After completing his education, Chaudhry established his law firm in Lahore, advocating for civil liberties, and went back to Gujrat, and started practising civil law.

==Political career==

=== Early years (1942–1956) ===
In 1930, Chaudhry started taking interest in politics and participated in the 1930 Indian general election for the Gujrat District Board and was elected unopposed. He joined the Muslim League in 1942. In 1945, he was elected from Gujrat as the President of Muslim League. He took part in the 1946 Indian provincial elections on Muslim League's ticket and played an important role in propagating the ideas of the Muslim League among the people of his area. Upon the independence of Pakistan, he was given the post of Parliamentary Secretary, and was included in Liaquat Ali Khan's cabinet, serving as the education and health minister.

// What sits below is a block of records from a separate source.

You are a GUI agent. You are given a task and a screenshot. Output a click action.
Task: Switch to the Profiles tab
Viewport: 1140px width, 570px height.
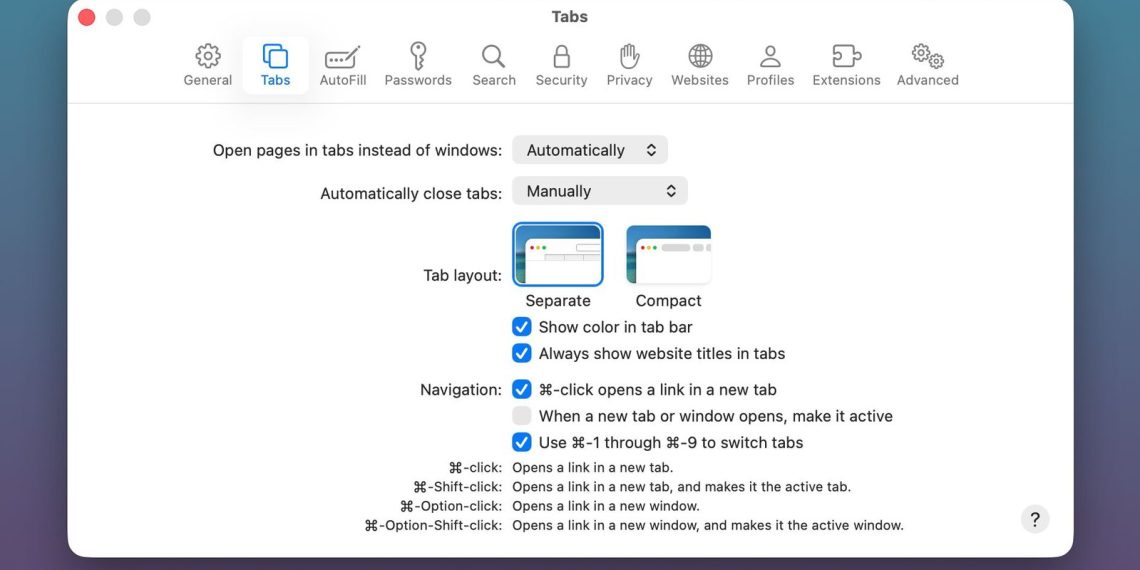(770, 65)
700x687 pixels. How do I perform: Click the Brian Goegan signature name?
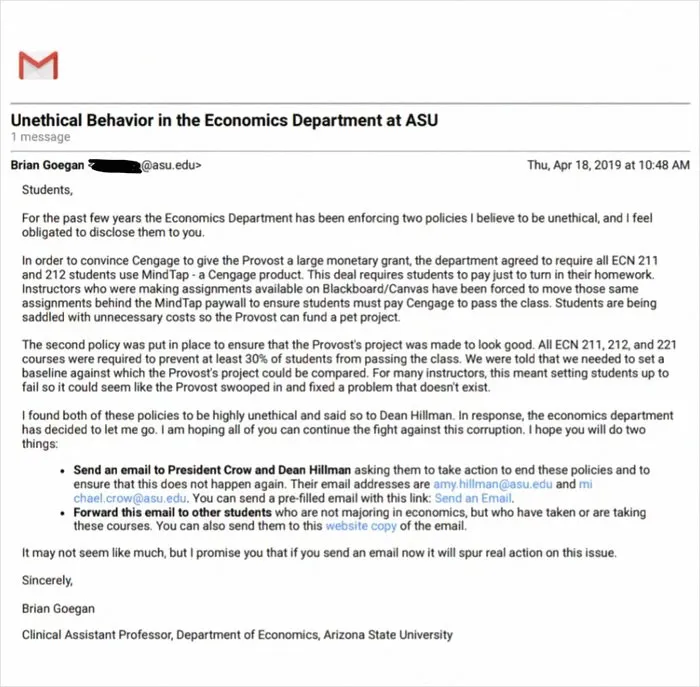point(58,609)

He further joined Pakistan permanent representative's delegation to the United Nations in 1951. In 1951, he contested the elections of the Punjab Legislative Assembly on the Muslim League ticket and was elected as a member of the Punjab Assembly. In 1952, he represented Pakistan in the United Nations.

=== Parliamentary roles (1956–1972) ===
In the 1956 elections, he was elected as member of the West Pakistan Assembly. Chaudhry served as the first Speaker of the West Pakistan Legislative Assembly from 20 May 1956 to 7 October 1958. In 1962, when Ayub Khan announced the elections, he was selected as the Deputy Opposition Leader of the House on the basis of his experience and knowledge about parliamentary proceedings. Chaudhry joined the Convention Muslim League, and after the 1965 presidential election, he was elected as the Deputy Speaker of the National Assembly, a role he served in till 1969.

He was elected as member of the National Assembly in 1970 on the ticket of the Pakistan Peoples Party, and was later elected as the Speaker of the National Assembly in 1972. He ended up joining the Pakistan Peoples Party.

== Presidency ==
He contested the Presidential Elections of 1973 against Khan Amirzadah Khan of NAP and all opposition parties, and was elected president in 1973 (receiving 139 votes against Khan's 45), when the head of the PPP, Zulfiqar Ali Bhutto was made prime minister. He was the first ethnic Punjabi president of the country.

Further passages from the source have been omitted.